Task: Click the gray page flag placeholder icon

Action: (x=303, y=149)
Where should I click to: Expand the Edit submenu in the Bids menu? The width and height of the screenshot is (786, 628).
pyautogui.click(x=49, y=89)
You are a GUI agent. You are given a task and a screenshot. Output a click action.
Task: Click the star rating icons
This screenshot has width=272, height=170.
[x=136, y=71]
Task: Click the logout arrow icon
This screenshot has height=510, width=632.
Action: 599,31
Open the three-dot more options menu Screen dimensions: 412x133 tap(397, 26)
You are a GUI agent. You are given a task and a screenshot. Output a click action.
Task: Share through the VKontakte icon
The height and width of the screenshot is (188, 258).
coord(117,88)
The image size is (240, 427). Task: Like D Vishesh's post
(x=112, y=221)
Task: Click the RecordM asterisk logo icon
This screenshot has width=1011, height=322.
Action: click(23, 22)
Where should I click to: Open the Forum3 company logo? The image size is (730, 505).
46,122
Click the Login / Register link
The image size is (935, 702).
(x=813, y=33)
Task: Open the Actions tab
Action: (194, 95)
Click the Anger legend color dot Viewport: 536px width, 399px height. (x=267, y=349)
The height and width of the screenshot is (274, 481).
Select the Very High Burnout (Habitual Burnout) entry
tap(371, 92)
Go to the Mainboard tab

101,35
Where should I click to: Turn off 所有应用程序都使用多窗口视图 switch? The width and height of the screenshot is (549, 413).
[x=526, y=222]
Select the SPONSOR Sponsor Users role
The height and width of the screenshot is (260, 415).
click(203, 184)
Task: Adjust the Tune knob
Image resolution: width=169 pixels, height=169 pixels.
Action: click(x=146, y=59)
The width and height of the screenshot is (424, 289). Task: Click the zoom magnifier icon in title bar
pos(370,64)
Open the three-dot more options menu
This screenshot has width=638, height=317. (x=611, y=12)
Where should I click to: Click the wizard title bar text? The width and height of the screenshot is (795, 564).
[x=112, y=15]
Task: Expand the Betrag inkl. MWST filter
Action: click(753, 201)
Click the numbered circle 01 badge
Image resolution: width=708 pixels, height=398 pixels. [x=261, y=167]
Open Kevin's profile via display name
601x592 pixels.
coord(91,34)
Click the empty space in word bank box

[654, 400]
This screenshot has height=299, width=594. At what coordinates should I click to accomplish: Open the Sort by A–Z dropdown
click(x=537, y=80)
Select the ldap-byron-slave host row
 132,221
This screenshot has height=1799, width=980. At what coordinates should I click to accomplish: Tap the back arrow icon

########

__WHAT IS EXPECTED__:
Reproduce the entries above in full, exactly as they read.

__ANSWER TO THE EXERCISE__:
Task: Click the gray page flag placeholder icon

Action: (x=303, y=149)
Where should I click to: Expand the Edit submenu in the Bids menu? The width and height of the screenshot is (786, 628).
pyautogui.click(x=49, y=89)
You are a GUI agent. You are given a task and a screenshot. Output a click action.
Task: Click the star rating icons
This screenshot has width=272, height=170.
[x=136, y=71]
Task: Click the logout arrow icon
This screenshot has height=510, width=632.
Action: 599,31
Open the three-dot more options menu Screen dimensions: 412x133 tap(397, 26)
You are a GUI agent. You are given a task and a screenshot. Output a click action.
Task: Share through the VKontakte icon
The height and width of the screenshot is (188, 258).
coord(117,88)
The image size is (240, 427). Task: Like D Vishesh's post
(x=112, y=221)
Task: Click the RecordM asterisk logo icon
This screenshot has width=1011, height=322.
Action: click(23, 22)
Where should I click to: Open the Forum3 company logo? The image size is (730, 505).
46,122
Click the Login / Register link
The image size is (935, 702).
(x=813, y=33)
Task: Open the Actions tab
Action: (194, 95)
Click the Anger legend color dot Viewport: 536px width, 399px height. (x=267, y=349)
The height and width of the screenshot is (274, 481).
Select the Very High Burnout (Habitual Burnout) entry
tap(371, 92)
Go to the Mainboard tab

101,35
Where should I click to: Turn off 所有应用程序都使用多窗口视图 switch? The width and height of the screenshot is (549, 413).
[x=526, y=222]
Select the SPONSOR Sponsor Users role
The height and width of the screenshot is (260, 415).
click(203, 184)
Task: Adjust the Tune knob
Image resolution: width=169 pixels, height=169 pixels.
Action: click(x=146, y=59)
The width and height of the screenshot is (424, 289). Task: Click the zoom magnifier icon in title bar
pos(370,64)
Open the three-dot more options menu
This screenshot has width=638, height=317. (x=611, y=12)
Where should I click to: Click the wizard title bar text? The width and height of the screenshot is (795, 564).
[x=112, y=15]
Task: Expand the Betrag inkl. MWST filter
Action: click(753, 201)
Click the numbered circle 01 badge
Image resolution: width=708 pixels, height=398 pixels. [x=261, y=167]
Open Kevin's profile via display name
601x592 pixels.
coord(91,34)
Click the empty space in word bank box

[654, 400]
This screenshot has height=299, width=594. At what coordinates should I click to accomplish: Open the Sort by A–Z dropdown
click(x=537, y=80)
Select the ldap-byron-slave host row
 132,221
This screenshot has height=1799, width=980. At what coordinates should I click to accomplish: Tap the back arrow icon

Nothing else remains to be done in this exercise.